- Your assignment
Without changing a character, output all of the records.
---------------
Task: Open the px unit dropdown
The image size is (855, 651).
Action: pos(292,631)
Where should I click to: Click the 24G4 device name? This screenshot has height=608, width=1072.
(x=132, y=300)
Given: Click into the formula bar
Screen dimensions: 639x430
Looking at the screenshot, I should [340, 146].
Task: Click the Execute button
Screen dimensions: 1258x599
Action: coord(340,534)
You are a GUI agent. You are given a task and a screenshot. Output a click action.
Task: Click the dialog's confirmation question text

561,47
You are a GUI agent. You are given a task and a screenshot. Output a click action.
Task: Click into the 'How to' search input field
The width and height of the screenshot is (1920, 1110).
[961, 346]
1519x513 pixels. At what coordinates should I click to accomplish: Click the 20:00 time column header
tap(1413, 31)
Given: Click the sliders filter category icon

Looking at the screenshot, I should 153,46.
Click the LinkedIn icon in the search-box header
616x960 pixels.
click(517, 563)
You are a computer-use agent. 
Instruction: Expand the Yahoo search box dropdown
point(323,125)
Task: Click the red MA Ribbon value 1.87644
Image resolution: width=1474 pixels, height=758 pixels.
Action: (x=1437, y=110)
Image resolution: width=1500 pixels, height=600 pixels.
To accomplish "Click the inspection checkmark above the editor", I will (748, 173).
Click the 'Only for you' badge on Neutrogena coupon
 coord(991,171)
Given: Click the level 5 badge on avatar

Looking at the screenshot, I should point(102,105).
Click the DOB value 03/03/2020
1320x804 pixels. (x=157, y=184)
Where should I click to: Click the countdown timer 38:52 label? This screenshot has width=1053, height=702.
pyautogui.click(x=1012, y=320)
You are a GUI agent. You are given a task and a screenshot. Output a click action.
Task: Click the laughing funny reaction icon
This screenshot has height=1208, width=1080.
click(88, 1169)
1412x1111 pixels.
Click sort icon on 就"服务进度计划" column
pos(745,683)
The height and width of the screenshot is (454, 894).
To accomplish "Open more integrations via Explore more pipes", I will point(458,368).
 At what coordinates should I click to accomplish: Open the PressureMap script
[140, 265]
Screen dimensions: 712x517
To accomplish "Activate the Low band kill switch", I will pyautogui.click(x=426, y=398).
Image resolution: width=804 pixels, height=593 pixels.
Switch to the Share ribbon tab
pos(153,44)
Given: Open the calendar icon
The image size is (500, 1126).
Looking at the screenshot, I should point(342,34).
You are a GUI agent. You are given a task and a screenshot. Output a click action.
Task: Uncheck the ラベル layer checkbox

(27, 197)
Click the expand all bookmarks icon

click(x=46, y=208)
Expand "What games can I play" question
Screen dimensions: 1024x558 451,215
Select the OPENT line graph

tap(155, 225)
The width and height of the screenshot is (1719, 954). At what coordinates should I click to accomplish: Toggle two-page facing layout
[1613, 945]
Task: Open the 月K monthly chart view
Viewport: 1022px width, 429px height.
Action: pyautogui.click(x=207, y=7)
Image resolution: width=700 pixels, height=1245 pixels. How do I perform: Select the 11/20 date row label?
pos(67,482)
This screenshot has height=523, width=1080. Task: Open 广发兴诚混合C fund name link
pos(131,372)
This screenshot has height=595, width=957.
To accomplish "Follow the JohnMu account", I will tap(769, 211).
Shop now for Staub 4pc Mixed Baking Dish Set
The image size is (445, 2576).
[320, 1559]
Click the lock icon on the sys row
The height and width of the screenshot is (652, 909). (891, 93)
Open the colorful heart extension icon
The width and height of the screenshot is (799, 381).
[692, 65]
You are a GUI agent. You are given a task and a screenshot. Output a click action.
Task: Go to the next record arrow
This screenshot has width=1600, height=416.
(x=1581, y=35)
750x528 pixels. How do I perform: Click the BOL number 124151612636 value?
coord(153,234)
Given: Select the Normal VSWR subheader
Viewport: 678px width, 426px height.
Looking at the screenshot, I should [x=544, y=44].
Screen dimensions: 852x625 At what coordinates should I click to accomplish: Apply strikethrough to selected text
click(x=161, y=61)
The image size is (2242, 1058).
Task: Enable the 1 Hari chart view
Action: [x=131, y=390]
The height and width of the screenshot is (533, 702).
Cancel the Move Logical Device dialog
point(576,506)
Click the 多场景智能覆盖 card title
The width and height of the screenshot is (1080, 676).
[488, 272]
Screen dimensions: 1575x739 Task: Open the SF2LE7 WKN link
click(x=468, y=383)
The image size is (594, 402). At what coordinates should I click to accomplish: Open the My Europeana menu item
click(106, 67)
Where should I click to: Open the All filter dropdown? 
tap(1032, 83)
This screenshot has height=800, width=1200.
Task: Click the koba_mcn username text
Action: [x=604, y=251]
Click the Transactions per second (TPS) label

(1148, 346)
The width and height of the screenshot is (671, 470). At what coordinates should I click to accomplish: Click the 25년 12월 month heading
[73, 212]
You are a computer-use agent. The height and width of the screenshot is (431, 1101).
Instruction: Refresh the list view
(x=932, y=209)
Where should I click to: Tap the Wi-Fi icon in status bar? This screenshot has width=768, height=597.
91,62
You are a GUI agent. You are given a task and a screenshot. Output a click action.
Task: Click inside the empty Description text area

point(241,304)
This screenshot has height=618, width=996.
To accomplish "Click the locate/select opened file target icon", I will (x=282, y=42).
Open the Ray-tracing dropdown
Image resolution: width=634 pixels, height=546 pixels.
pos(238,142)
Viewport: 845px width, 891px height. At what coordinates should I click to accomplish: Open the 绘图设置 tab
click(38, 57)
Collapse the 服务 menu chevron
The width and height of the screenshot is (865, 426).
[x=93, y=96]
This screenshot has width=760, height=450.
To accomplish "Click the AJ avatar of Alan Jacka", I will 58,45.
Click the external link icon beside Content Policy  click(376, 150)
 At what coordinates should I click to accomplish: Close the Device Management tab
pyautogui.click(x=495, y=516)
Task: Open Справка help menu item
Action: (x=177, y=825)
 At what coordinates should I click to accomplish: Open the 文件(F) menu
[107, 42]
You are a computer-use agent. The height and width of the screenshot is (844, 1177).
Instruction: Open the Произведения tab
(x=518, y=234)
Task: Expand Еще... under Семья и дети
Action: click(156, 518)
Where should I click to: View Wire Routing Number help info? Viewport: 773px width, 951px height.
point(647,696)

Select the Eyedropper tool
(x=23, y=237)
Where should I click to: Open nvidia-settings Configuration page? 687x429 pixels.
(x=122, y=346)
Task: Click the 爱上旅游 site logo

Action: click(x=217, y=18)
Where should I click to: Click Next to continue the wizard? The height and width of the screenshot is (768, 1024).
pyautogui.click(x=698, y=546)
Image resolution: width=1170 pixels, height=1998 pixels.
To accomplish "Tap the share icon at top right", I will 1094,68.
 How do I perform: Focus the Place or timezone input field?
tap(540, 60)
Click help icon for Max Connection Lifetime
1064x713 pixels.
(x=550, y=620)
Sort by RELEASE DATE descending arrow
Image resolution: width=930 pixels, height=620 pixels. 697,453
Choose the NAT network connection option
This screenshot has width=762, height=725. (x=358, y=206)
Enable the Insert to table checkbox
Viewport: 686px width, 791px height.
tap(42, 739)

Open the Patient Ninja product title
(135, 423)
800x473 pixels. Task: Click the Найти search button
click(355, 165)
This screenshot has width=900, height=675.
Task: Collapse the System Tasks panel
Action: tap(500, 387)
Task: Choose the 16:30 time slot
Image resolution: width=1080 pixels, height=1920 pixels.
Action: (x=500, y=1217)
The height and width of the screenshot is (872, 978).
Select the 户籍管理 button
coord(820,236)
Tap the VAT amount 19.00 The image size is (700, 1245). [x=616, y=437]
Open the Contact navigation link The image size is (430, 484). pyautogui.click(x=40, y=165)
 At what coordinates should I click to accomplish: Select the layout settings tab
---------------
- Response
Task: Open the px unit dropdown
The image size is (855, 651).
Action: pos(292,631)
Where should I click to: Click the 24G4 device name? This screenshot has height=608, width=1072.
(x=132, y=300)
Given: Click into the formula bar
Screen dimensions: 639x430
Looking at the screenshot, I should [340, 146].
Task: Click the Execute button
Screen dimensions: 1258x599
Action: coord(340,534)
You are a GUI agent. You are given a task and a screenshot. Output a click action.
Task: Click the dialog's confirmation question text

561,47
You are a GUI agent. You are given a task and a screenshot. Output a click action.
Task: Click into the 'How to' search input field
The width and height of the screenshot is (1920, 1110).
[961, 346]
1519x513 pixels. At what coordinates should I click to accomplish: Click the 20:00 time column header
tap(1413, 31)
Given: Click the sliders filter category icon

Looking at the screenshot, I should 153,46.
Click the LinkedIn icon in the search-box header
616x960 pixels.
click(517, 563)
You are a computer-use agent. 
Instruction: Expand the Yahoo search box dropdown
point(323,125)
Task: Click the red MA Ribbon value 1.87644
Image resolution: width=1474 pixels, height=758 pixels.
Action: (x=1437, y=110)
Image resolution: width=1500 pixels, height=600 pixels.
To accomplish "Click the inspection checkmark above the editor", I will (748, 173).
Click the 'Only for you' badge on Neutrogena coupon
 coord(991,171)
Given: Click the level 5 badge on avatar

Looking at the screenshot, I should point(102,105).
Click the DOB value 03/03/2020
1320x804 pixels. (x=157, y=184)
Where should I click to: Click the countdown timer 38:52 label? This screenshot has width=1053, height=702.
pyautogui.click(x=1012, y=320)
You are a GUI agent. You are given a task and a screenshot. Output a click action.
Task: Click the laughing funny reaction icon
This screenshot has height=1208, width=1080.
click(88, 1169)
1412x1111 pixels.
Click sort icon on 就"服务进度计划" column
pos(745,683)
The height and width of the screenshot is (454, 894).
To accomplish "Open more integrations via Explore more pipes", I will point(458,368).
 At what coordinates should I click to accomplish: Open the PressureMap script
[140, 265]
Screen dimensions: 712x517
To accomplish "Activate the Low band kill switch", I will pyautogui.click(x=426, y=398).
Image resolution: width=804 pixels, height=593 pixels.
Switch to the Share ribbon tab
pos(153,44)
Given: Open the calendar icon
The image size is (500, 1126).
Looking at the screenshot, I should point(342,34).
You are a GUI agent. You are given a task and a screenshot. Output a click action.
Task: Uncheck the ラベル layer checkbox

(27, 197)
Click the expand all bookmarks icon

click(x=46, y=208)
Expand "What games can I play" question
Screen dimensions: 1024x558 451,215
Select the OPENT line graph

tap(155, 225)
The width and height of the screenshot is (1719, 954). At what coordinates should I click to accomplish: Toggle two-page facing layout
[1613, 945]
Task: Open the 月K monthly chart view
Viewport: 1022px width, 429px height.
Action: pyautogui.click(x=207, y=7)
Image resolution: width=700 pixels, height=1245 pixels. How do I perform: Select the 11/20 date row label?
pos(67,482)
This screenshot has height=523, width=1080. Task: Open 广发兴诚混合C fund name link
pos(131,372)
This screenshot has height=595, width=957.
To accomplish "Follow the JohnMu account", I will tap(769, 211).
Shop now for Staub 4pc Mixed Baking Dish Set
The image size is (445, 2576).
[320, 1559]
Click the lock icon on the sys row
The height and width of the screenshot is (652, 909). (891, 93)
Open the colorful heart extension icon
The width and height of the screenshot is (799, 381).
[692, 65]
You are a GUI agent. You are given a task and a screenshot. Output a click action.
Task: Go to the next record arrow
This screenshot has width=1600, height=416.
(x=1581, y=35)
750x528 pixels. How do I perform: Click the BOL number 124151612636 value?
coord(153,234)
Given: Select the Normal VSWR subheader
Viewport: 678px width, 426px height.
Looking at the screenshot, I should [x=544, y=44].
Screen dimensions: 852x625 At what coordinates should I click to accomplish: Apply strikethrough to selected text
click(x=161, y=61)
The image size is (2242, 1058).
Task: Enable the 1 Hari chart view
Action: [x=131, y=390]
The height and width of the screenshot is (533, 702).
Cancel the Move Logical Device dialog
point(576,506)
Click the 多场景智能覆盖 card title
The width and height of the screenshot is (1080, 676).
[488, 272]
Screen dimensions: 1575x739 Task: Open the SF2LE7 WKN link
click(x=468, y=383)
The image size is (594, 402). At what coordinates should I click to accomplish: Open the My Europeana menu item
click(106, 67)
Where should I click to: Open the All filter dropdown? 
tap(1032, 83)
This screenshot has height=800, width=1200.
Task: Click the koba_mcn username text
Action: [x=604, y=251]
Click the Transactions per second (TPS) label

(1148, 346)
The width and height of the screenshot is (671, 470). At what coordinates should I click to accomplish: Click the 25년 12월 month heading
[73, 212]
You are a computer-use agent. The height and width of the screenshot is (431, 1101).
Instruction: Refresh the list view
(x=932, y=209)
Where should I click to: Tap the Wi-Fi icon in status bar? This screenshot has width=768, height=597.
91,62
You are a GUI agent. You are given a task and a screenshot. Output a click action.
Task: Click inside the empty Description text area

point(241,304)
This screenshot has height=618, width=996.
To accomplish "Click the locate/select opened file target icon", I will (x=282, y=42).
Open the Ray-tracing dropdown
Image resolution: width=634 pixels, height=546 pixels.
pos(238,142)
Viewport: 845px width, 891px height. At what coordinates should I click to accomplish: Open the 绘图设置 tab
click(38, 57)
Collapse the 服务 menu chevron
The width and height of the screenshot is (865, 426).
[x=93, y=96]
This screenshot has width=760, height=450.
To accomplish "Click the AJ avatar of Alan Jacka", I will 58,45.
Click the external link icon beside Content Policy  click(376, 150)
 At what coordinates should I click to accomplish: Close the Device Management tab
pyautogui.click(x=495, y=516)
Task: Open Справка help menu item
Action: (x=177, y=825)
 At what coordinates should I click to accomplish: Open the 文件(F) menu
[107, 42]
You are a computer-use agent. The height and width of the screenshot is (844, 1177).
Instruction: Open the Произведения tab
(x=518, y=234)
Task: Expand Еще... under Семья и дети
Action: click(156, 518)
Where should I click to: View Wire Routing Number help info? Viewport: 773px width, 951px height.
point(647,696)

Select the Eyedropper tool
(x=23, y=237)
Where should I click to: Open nvidia-settings Configuration page? 687x429 pixels.
(x=122, y=346)
Task: Click the 爱上旅游 site logo

Action: click(x=217, y=18)
Where should I click to: Click Next to continue the wizard? The height and width of the screenshot is (768, 1024).
pyautogui.click(x=698, y=546)
Image resolution: width=1170 pixels, height=1998 pixels.
To accomplish "Tap the share icon at top right", I will 1094,68.
 How do I perform: Focus the Place or timezone input field?
tap(540, 60)
Click help icon for Max Connection Lifetime
1064x713 pixels.
(x=550, y=620)
Sort by RELEASE DATE descending arrow
Image resolution: width=930 pixels, height=620 pixels. 697,453
Choose the NAT network connection option
This screenshot has width=762, height=725. (x=358, y=206)
Enable the Insert to table checkbox
Viewport: 686px width, 791px height.
tap(42, 739)

Open the Patient Ninja product title
(135, 423)
800x473 pixels. Task: Click the Найти search button
click(355, 165)
This screenshot has width=900, height=675.
Task: Collapse the System Tasks panel
Action: tap(500, 387)
Task: Choose the 16:30 time slot
Image resolution: width=1080 pixels, height=1920 pixels.
Action: (x=500, y=1217)
The height and width of the screenshot is (872, 978).
Select the 户籍管理 button
coord(820,236)
Tap the VAT amount 19.00 The image size is (700, 1245). [x=616, y=437]
Open the Contact navigation link The image size is (430, 484). pyautogui.click(x=40, y=165)
 At what coordinates should I click to accomplish: Select the layout settings tab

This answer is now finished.